Il sentiero, Bosnia-Erzegovina, 2011. Regia di Jasmila Zbanic. Principali interpreti: Zrinka Cvitesic, Leon Lucev.

Nella Sarajevo post-bellica Amar e Luna, una coppia bosniaco-mussulmana, si amano e desiderano avere un figlio, che però fa difficoltà ad arrivare. Ricorrono dunque all’aiuto della scienza che promette loro, purché i protocolli vengano seguiti scrupolosamente, un risultato sicuro.

Un’apparente dimenticanza di Amar fa emergere il suo sintomo: l’alcolismo. Arriva la sospensione dal lavoro e l’inizio di un percorso di terapia. Il caso però porta Amar a incontrare un vecchio compagno d’armi, che ora è diventato wahbita (il wahbismo è un movimento riformatore fondamentalista mussulmano). Amar, pian piano, si lascia catturare dai discorsi, a volte chiaramente contraddittori, (“abbiamo bisogno di soldati per costruire la pace”) e dal modo di vita dei wahbiti (pratiche religiose quotidiane, rinuncia al fumo e all’alcol, vita comunitaria, rigida separazione tra uomini e donne). Amar si trasforma dunque, abbastanza velocemente, in un fervente wahbita. Luna si sforza di ritrovare l’uomo che amava, anche per i suoi difetti, ma è come se lui fosse diventato un altro. Inoltre, dopo aver smesso di seguire i protocolli per favorire la gravidanza, Luna si ritrova, proprio ora, inspiegabilmente incinta.
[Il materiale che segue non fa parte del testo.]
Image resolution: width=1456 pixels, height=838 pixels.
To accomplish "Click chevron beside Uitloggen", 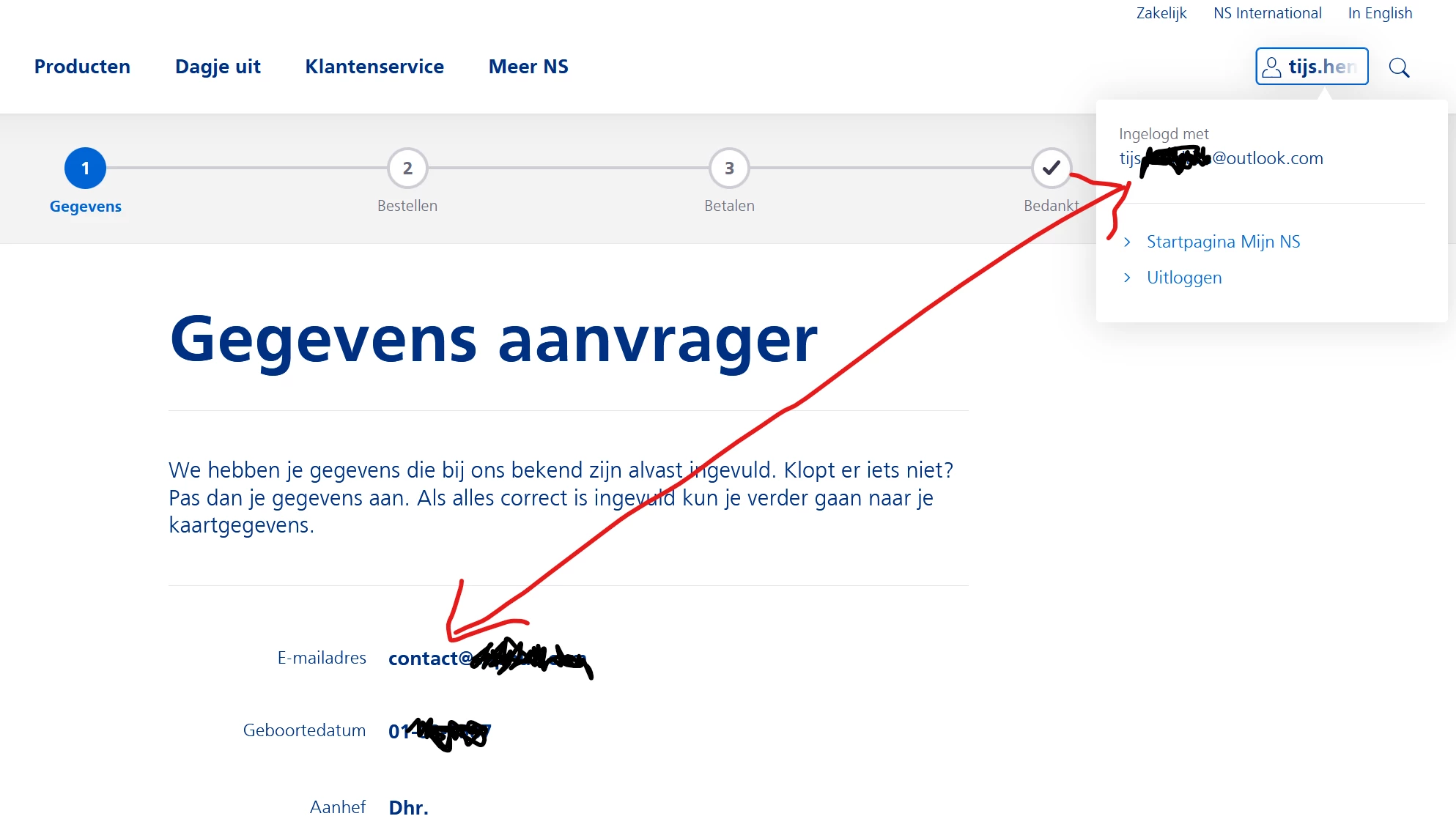I will pos(1127,278).
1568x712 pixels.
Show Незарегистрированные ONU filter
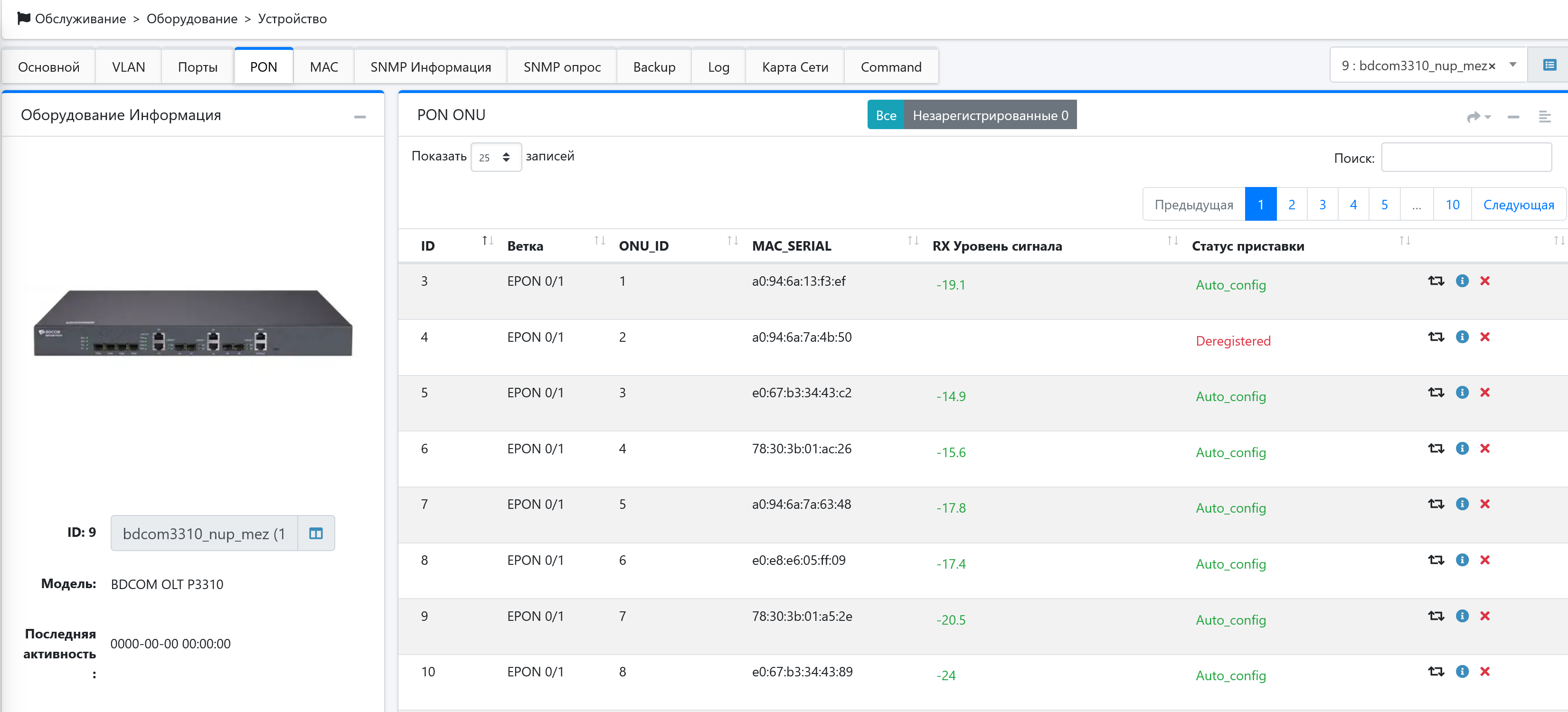tap(990, 115)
La vita, e sopratutto quella in arrivo, la mettono di fronte alla necessità di una scelta.

Quello che mi sembra interessante in questo film è l’aver colto come, per certi soggetti, un sintomo, ossia qualcosa che non va ma di cui non si riesce a fare a meno, possa svolgere una funzione di vera e propria tenuta della vita psichica. Ne consegue che, per poter eliminare il proprio sintomo, il soggetto deve riuscire a rimpiazzarlo con qualcos’altro che, indipendentemente dal modo in cui si presenta, viene a svolgere, necessariamente, la stessa funzione.